Work to complete: The entries below contain a line with "The image size is (1568, 718)." and a line with "Screen dimensions: 1200x900". Quote exactly those two lines and all lines between them.
<<<<
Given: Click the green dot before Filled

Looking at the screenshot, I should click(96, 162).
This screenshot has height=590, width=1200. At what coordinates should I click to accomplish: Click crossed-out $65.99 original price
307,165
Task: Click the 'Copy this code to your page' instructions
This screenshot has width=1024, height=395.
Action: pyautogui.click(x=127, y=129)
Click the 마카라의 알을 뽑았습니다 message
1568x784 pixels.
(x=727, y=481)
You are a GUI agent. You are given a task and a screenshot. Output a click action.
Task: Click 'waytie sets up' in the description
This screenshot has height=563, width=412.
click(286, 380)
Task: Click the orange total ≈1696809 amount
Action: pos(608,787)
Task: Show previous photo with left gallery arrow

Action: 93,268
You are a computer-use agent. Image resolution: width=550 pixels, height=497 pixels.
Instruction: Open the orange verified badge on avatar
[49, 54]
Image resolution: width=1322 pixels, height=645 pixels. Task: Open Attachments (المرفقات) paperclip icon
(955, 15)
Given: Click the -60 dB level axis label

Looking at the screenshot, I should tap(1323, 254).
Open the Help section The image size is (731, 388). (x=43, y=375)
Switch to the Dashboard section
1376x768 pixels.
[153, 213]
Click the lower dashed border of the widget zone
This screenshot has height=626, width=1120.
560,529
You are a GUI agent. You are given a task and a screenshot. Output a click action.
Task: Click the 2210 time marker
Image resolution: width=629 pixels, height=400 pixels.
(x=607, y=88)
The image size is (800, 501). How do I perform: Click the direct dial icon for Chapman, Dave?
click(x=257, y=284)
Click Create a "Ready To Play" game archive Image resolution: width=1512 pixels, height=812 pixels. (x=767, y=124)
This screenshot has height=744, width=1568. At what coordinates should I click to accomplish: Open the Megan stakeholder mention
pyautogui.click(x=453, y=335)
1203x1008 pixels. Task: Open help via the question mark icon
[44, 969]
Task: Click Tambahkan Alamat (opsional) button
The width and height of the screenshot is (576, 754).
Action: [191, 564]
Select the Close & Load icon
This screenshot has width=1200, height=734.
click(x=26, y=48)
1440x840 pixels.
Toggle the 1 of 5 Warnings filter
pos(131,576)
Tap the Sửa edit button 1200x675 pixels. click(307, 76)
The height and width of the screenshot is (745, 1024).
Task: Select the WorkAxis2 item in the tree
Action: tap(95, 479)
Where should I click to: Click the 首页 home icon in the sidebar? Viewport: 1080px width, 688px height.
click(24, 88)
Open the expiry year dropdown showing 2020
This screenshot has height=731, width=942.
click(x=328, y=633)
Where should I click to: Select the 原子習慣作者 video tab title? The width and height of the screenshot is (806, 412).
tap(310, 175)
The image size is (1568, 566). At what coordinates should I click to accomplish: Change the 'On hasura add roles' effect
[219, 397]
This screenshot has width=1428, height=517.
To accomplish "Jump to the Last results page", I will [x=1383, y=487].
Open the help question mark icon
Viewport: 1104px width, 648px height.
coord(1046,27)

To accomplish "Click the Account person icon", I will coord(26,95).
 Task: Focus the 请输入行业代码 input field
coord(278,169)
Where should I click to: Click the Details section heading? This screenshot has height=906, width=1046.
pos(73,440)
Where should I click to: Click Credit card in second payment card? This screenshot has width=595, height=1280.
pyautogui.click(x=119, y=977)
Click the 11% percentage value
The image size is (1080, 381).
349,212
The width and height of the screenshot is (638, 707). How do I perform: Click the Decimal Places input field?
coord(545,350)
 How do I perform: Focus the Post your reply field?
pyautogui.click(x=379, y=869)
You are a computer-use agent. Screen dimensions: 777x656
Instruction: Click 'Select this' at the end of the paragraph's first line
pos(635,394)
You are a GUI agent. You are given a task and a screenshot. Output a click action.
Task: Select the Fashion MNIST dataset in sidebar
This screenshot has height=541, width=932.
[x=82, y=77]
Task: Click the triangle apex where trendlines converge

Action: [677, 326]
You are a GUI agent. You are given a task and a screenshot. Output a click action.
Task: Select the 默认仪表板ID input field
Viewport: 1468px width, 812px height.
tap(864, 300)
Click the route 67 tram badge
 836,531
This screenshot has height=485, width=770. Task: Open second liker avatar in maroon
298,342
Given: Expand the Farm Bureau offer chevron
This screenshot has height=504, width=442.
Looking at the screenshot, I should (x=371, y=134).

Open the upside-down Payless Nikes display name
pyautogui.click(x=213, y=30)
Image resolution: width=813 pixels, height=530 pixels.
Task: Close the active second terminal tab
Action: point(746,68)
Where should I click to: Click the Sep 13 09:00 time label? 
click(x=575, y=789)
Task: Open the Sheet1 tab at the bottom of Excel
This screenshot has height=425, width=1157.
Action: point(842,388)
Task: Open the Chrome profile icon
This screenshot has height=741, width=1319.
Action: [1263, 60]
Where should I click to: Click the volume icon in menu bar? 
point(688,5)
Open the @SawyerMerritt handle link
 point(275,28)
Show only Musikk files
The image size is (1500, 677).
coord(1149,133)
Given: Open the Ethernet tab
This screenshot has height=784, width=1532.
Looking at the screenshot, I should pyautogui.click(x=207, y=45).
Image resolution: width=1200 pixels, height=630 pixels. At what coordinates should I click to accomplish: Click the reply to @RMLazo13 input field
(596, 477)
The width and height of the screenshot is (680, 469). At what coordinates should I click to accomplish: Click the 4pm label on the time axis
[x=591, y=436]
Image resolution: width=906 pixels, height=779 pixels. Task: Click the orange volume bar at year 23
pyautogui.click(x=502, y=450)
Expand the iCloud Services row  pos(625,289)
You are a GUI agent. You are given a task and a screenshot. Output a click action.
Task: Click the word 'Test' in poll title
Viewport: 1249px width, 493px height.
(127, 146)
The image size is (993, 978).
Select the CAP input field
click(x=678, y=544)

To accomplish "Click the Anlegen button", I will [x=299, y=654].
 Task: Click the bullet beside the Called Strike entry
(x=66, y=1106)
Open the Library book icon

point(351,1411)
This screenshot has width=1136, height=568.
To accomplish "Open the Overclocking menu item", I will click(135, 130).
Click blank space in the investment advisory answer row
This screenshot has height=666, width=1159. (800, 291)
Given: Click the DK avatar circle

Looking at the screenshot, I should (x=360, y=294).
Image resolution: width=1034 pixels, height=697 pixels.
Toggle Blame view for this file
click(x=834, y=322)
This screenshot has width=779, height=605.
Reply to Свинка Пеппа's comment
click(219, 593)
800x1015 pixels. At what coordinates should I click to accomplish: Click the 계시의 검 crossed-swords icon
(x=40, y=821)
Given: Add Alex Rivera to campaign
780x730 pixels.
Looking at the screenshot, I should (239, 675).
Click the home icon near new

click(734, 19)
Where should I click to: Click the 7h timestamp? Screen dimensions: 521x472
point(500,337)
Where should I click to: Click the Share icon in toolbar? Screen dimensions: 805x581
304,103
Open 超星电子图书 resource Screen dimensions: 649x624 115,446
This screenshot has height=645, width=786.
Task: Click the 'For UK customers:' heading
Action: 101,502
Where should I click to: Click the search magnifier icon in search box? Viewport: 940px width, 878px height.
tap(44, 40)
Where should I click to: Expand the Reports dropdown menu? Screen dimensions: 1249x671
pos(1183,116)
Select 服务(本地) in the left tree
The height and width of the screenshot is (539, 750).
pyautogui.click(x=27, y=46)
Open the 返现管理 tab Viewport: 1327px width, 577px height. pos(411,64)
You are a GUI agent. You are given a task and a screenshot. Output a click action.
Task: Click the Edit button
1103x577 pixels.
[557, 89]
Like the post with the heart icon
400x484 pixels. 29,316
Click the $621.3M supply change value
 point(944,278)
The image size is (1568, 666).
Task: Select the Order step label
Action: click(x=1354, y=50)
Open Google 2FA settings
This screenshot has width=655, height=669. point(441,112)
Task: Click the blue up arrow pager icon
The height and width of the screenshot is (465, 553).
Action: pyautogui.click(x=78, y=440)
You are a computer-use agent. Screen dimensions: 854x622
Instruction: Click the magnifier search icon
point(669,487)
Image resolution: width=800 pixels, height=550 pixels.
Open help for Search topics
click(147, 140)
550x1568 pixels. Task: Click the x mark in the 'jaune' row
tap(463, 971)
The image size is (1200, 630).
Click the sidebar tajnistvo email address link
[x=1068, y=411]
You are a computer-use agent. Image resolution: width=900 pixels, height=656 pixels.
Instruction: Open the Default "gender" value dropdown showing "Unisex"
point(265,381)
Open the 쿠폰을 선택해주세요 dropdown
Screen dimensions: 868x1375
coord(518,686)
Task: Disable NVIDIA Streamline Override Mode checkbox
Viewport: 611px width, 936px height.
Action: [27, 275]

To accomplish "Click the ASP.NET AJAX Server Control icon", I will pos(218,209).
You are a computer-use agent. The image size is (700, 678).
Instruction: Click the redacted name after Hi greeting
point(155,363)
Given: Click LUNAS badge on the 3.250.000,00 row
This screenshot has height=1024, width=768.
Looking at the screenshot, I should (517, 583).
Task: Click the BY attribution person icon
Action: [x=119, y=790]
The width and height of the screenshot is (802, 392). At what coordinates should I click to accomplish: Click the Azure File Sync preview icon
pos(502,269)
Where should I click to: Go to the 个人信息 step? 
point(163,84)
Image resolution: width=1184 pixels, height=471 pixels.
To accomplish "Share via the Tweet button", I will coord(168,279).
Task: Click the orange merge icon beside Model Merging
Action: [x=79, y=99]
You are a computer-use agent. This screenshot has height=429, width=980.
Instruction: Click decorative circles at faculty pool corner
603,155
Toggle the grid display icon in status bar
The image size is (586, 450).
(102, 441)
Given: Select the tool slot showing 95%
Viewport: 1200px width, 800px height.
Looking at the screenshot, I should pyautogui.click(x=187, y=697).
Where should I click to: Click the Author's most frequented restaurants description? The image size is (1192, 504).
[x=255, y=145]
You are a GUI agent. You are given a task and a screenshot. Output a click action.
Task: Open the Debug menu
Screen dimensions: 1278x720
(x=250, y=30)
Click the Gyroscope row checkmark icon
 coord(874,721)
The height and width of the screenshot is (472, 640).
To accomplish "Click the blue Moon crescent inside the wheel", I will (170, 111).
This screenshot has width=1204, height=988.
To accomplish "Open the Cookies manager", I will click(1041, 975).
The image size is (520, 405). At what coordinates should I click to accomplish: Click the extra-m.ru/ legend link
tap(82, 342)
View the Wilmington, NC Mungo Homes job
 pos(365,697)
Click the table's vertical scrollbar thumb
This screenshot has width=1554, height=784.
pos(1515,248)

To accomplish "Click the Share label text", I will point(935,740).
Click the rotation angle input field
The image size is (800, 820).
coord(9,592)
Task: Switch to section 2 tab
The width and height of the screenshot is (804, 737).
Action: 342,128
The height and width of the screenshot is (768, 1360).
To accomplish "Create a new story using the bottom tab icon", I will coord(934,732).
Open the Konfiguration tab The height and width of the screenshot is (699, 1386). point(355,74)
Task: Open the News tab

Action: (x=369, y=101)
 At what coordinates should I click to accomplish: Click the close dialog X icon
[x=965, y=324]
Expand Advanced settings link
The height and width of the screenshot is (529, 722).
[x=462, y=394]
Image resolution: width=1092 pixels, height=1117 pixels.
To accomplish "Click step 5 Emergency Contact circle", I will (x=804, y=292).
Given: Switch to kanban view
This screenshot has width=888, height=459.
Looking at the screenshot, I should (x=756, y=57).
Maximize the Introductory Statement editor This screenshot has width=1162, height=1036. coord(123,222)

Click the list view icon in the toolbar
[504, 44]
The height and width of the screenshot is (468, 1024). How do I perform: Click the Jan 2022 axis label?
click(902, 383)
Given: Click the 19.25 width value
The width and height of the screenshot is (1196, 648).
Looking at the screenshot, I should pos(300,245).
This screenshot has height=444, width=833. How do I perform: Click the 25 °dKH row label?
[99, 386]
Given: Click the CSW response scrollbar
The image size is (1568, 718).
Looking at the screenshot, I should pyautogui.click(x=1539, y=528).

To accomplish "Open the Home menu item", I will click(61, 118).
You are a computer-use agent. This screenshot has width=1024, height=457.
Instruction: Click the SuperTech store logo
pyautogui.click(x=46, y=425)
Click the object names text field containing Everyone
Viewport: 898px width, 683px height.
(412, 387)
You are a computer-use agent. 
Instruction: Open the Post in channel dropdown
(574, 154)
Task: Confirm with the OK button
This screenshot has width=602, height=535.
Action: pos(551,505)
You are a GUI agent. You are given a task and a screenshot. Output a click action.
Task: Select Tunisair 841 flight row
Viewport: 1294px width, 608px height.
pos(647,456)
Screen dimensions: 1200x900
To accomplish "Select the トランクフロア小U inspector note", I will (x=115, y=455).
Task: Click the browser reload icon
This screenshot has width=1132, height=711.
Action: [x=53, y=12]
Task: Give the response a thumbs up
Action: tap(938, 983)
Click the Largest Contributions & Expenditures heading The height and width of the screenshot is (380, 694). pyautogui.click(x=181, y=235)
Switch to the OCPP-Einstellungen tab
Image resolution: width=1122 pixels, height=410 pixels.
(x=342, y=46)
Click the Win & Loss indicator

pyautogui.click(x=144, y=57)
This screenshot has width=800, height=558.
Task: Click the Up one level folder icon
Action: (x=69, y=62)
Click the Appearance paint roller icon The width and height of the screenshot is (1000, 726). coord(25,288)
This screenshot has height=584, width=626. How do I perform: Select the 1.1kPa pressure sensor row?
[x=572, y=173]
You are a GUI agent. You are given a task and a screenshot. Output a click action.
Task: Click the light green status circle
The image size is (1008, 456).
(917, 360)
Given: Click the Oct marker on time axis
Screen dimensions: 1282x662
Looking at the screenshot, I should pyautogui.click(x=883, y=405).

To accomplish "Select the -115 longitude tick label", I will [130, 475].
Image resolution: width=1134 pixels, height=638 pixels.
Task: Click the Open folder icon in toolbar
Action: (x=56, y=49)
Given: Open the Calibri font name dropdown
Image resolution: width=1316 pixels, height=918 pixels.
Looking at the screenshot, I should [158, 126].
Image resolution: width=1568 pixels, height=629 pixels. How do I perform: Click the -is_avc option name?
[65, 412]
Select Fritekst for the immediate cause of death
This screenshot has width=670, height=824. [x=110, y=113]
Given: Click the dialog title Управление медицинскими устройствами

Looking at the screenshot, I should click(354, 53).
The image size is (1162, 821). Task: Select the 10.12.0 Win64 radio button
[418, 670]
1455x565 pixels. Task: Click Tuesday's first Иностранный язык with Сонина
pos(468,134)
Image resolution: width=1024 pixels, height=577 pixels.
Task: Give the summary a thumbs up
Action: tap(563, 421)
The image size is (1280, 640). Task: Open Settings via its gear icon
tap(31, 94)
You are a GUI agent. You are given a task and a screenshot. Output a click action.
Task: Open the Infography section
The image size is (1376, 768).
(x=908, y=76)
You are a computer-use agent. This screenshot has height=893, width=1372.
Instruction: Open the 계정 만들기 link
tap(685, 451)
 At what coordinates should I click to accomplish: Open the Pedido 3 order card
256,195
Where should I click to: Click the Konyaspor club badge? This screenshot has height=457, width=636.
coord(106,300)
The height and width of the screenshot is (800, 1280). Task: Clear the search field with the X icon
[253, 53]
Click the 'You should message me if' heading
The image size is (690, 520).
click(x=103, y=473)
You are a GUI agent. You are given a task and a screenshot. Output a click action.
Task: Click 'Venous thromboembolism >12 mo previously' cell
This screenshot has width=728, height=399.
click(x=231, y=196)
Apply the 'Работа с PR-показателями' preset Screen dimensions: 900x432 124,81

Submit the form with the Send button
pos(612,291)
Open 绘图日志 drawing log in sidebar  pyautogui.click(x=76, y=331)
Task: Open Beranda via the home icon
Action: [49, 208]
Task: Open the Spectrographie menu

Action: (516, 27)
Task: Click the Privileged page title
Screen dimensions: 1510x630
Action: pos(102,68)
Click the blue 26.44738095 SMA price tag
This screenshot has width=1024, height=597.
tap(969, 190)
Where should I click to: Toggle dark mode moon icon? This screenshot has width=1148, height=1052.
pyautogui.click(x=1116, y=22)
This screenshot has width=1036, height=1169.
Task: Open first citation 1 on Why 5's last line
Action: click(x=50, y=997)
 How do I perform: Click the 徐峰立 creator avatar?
>>>>
Response to this exercise:
The image size is (1568, 718).
Looking at the screenshot, I should pyautogui.click(x=1539, y=528).

To accomplish "Open the Home menu item", I will click(61, 118).
You are a computer-use agent. This screenshot has width=1024, height=457.
Instruction: Click the SuperTech store logo
pyautogui.click(x=46, y=425)
Click the object names text field containing Everyone
Viewport: 898px width, 683px height.
(412, 387)
You are a computer-use agent. 
Instruction: Open the Post in channel dropdown
(574, 154)
Task: Confirm with the OK button
This screenshot has width=602, height=535.
Action: pos(551,505)
You are a GUI agent. You are given a task and a screenshot. Output a click action.
Task: Select Tunisair 841 flight row
Viewport: 1294px width, 608px height.
pos(647,456)
Screen dimensions: 1200x900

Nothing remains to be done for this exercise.